Calcite Solubility in H2O-KCl-NaCl-LiCl Solutions at 700 °C and 8 kbar: Experimental Determination and Modeling

Abstract:

The calcium carbonate (CaCO₃) minerals calcite and aragonite are the primary reservoir for oxidized carbon in the continental crust and upper mantle, and are the dominant carriers of carbon into the Earth’s interior. Their solubility in subduction zone fluids strongly influences the amount of carbon retained in downgoing lithosphere. Previous work suggests modest solubility in pure H₂O, but high solubility in NaCl-H₂O solutions; however, natural solutions may contain additional cations such as KCl. We evaluated the role of salt on calcite solubility in salt-H₂O solutions involving NaCl, KCl, LiCl and CsCl. All experiments were conducted in a piston-cylinder apparatus at 700 °C and 8 kbar. These conditions were used because pressure is not expected to have a large effect on the nature of calcite dissolution in saline fluids.

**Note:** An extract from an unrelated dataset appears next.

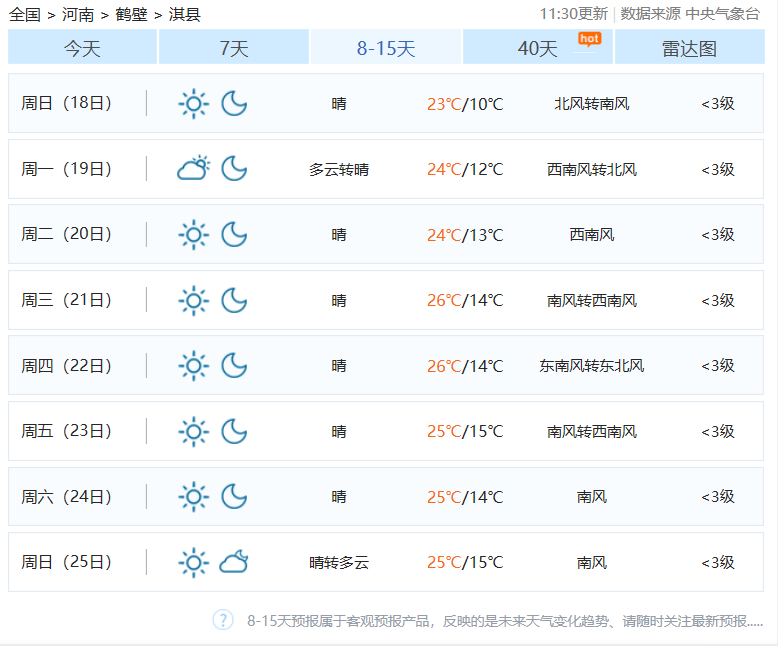
Task: Click the moon icon for Sunday 18th
Action: [x=234, y=103]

Results show that increasing the concentration of any salt exponentially increases calcite solubility for all salt-H₂O and mixed salt-H₂O solutions. At a given salt mole fraction in one-salt solutions, calcite solubility increases with decreasing salt cation size: CsCl<KCl<NaCl<LiCl. Experiments in mixed salt solutions revealed that calcite solubility varied systematically with salt components and their concentrations. The data were used to derive a simple empirical model for calcite solubility in any H₂O-KCl-NaCl-LiCl solution. The model reproduces the data in two-salt and three-salt solutions with an average deviation of 6% and 1% respectively. This study shows that aqueous fluids with high concentrations of halide salts have the potential to promote substantial carbon mass transfer. With the growing evidence for highly saline brines in a range of high pressure geologic environments, these fluids may play an important role in the deep carbon cycle.